▸ Assignment
Find every line in the records below that holds the word "input", and copy it out.

(Records from a data source)
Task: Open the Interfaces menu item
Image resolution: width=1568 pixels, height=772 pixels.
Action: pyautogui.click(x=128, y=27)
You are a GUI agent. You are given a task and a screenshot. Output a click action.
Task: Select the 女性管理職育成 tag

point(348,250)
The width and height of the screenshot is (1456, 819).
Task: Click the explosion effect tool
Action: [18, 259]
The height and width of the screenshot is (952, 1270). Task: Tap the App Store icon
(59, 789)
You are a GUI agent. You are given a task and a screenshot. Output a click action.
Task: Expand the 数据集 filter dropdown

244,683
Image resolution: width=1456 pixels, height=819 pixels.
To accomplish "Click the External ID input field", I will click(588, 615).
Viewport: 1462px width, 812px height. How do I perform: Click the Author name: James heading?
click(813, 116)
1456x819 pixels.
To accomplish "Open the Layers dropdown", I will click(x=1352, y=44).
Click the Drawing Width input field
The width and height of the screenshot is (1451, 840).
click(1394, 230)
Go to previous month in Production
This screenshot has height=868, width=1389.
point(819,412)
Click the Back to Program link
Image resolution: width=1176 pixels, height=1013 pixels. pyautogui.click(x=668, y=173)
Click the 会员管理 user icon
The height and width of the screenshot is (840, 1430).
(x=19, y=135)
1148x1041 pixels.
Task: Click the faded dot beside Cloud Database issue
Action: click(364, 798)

▸ The answer
To accomplish "Click the External ID input field", I will click(588, 615).
Click the Drawing Width input field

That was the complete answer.